● Instructions to follow: Print, exactly as written, every line from the first line of the records below through the line containing "Task: Open the Favoriten menu in menu bar", and nothing further.

● Records provided:
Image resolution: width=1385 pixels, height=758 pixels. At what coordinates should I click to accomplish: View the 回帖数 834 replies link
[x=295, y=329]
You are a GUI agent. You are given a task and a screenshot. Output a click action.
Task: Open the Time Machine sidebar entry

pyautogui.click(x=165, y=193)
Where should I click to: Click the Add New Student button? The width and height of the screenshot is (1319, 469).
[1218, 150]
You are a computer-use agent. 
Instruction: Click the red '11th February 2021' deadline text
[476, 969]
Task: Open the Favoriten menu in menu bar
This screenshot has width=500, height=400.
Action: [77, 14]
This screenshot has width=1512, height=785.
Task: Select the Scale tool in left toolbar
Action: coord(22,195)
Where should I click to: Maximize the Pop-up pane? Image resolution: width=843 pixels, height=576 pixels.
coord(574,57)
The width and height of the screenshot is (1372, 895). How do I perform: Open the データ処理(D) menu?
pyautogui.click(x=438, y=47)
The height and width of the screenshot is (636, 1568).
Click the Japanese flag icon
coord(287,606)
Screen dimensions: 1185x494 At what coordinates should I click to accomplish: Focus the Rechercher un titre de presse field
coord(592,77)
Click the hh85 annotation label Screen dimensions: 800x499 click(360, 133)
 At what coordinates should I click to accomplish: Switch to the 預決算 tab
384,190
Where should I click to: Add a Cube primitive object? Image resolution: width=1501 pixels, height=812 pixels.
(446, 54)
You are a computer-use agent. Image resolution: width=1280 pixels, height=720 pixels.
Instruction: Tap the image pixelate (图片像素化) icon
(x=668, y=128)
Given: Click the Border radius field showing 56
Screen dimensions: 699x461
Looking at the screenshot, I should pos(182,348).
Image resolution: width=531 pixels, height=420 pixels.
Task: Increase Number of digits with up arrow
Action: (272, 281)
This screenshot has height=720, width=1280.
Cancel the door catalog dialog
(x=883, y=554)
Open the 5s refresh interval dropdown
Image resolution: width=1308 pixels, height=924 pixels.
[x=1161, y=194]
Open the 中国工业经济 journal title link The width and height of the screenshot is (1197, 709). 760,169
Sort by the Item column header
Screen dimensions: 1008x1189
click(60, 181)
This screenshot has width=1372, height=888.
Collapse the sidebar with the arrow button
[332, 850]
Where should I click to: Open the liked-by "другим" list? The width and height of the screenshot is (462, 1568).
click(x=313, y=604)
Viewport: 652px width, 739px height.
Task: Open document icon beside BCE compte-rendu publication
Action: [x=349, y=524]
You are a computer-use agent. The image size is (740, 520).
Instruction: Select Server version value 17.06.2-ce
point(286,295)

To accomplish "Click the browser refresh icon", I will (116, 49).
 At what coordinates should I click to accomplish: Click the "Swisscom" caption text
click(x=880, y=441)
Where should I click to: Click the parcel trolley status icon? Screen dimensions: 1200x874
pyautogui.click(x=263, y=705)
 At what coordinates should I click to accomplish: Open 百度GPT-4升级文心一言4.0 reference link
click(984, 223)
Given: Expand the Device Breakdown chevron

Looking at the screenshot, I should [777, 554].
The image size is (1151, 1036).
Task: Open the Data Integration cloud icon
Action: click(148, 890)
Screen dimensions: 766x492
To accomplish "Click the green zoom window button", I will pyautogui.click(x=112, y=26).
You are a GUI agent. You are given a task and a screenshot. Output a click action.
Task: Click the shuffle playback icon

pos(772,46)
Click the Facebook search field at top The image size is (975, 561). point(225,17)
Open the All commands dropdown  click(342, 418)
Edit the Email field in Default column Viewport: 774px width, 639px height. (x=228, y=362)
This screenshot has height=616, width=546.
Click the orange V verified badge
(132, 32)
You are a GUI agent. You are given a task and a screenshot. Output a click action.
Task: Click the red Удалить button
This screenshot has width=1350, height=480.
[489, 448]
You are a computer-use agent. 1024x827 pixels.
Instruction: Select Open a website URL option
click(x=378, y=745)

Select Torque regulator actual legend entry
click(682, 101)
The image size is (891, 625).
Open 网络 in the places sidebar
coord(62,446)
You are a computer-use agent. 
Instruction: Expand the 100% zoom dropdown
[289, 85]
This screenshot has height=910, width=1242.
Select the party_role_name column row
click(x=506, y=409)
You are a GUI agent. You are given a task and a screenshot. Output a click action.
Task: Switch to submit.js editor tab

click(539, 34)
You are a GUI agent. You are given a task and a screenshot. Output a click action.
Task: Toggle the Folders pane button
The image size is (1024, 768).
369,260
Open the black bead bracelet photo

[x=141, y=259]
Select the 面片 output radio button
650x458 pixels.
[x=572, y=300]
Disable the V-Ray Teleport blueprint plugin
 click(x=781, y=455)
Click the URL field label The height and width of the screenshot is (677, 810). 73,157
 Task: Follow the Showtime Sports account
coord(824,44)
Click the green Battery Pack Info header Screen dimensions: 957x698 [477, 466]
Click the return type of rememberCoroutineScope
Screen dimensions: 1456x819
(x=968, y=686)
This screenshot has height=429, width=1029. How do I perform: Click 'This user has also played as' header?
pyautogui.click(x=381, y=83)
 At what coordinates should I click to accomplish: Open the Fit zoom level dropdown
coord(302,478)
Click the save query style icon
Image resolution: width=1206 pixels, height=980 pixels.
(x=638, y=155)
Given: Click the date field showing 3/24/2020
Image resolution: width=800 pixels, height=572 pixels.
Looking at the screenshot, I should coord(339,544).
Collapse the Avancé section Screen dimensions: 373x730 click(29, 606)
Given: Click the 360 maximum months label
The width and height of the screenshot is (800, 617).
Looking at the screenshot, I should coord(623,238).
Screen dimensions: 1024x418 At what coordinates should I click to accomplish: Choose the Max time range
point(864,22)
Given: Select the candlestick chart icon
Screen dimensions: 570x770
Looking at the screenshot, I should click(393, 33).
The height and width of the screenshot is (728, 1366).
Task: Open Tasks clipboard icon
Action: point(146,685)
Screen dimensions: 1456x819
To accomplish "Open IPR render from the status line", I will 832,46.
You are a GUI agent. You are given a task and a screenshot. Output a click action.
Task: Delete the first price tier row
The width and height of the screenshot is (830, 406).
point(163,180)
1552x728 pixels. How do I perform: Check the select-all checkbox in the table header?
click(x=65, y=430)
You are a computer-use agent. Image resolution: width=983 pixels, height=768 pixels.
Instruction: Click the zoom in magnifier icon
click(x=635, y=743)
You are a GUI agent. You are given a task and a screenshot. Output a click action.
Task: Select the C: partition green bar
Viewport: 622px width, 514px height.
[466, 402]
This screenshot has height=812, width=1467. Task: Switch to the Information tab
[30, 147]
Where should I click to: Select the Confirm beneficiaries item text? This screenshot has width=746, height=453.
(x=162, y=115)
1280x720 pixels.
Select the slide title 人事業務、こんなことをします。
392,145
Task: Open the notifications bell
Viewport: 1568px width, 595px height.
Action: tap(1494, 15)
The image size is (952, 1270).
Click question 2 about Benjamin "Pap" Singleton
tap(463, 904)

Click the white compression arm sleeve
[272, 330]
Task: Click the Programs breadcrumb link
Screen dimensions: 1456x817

● Solution to the exercise:
Image resolution: width=1385 pixels, height=758 pixels. At what coordinates should I click to accomplish: View the 回帖数 834 replies link
[x=295, y=329]
You are a GUI agent. You are given a task and a screenshot. Output a click action.
Task: Open the Time Machine sidebar entry

pyautogui.click(x=165, y=193)
Where should I click to: Click the Add New Student button? The width and height of the screenshot is (1319, 469).
[1218, 150]
You are a computer-use agent. 
Instruction: Click the red '11th February 2021' deadline text
[476, 969]
Task: Open the Favoriten menu in menu bar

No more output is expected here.